Salivary cortisol had a bimodal correlation with serum cortisol, which is consistent with previous reports.^1,3 The rapid increase in salivary cortisol at serum cortisol concentrations greater than 600 nmol/L suggests that the circulating CBG is saturated with cortisol at a serum cortisol concentration of 600 nmol/L. ³ Compared to salivary cortisol, salivary cortisone concentrations were threefold higher and had a closer linear correlation with serum cortisol. Salivary cortisol concentrations are dependent not only on circulating free cortisol but also on its metabolism by salivary 11β-HSD2 to cortisone, whereas changes in salivary cortisone concentrations are solely due to its conversion from salivary cortisol since adrenal stimulation does not affect circulating cortisone concentrations.^2,3 These data suggest that salivary cortisone may be the preferred analyte in the assessment for adrenal function.

Abbott serum cortisol results were 20% lower than Roche serum cortisol results, which is well-recognised ⁷ and evident from EQA schemes.

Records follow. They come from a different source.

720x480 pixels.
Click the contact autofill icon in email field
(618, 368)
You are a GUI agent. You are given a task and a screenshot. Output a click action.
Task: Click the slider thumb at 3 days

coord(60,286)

This has, therefore, led to the concept of assay specific cutoffs for defining normal serum cortisol responses to synacthen.^6,7 Variability in immunoassay and non-immunoassay performance indicates that LC-MS/MS salivary cortisol cutoffs defined in this study may not be transferable to salivary cortisol immunoassays.

There are insufficient data to define reference intervals for salivary cortisol and cortisone. Cutoff values of 15 nmol/L for salivary cortisol and 45 nmol/L for salivary cortisone were, therefore, extrapolated from established serum cutoff cortisol value of 550 nmol/L and would have correctly classified all patients into those with normal and those abnormal responses to synacthen. Cortisol responses to intramuscular synacthen are similar to those following intravenous synacthen. ⁸ We, therefore, plan to offer synacthen tests with salivary cortisol and cortisone measurement for suspected adrenal hypofunction routinely in patients with limited venous access and those with suspected altered CBG concentrations.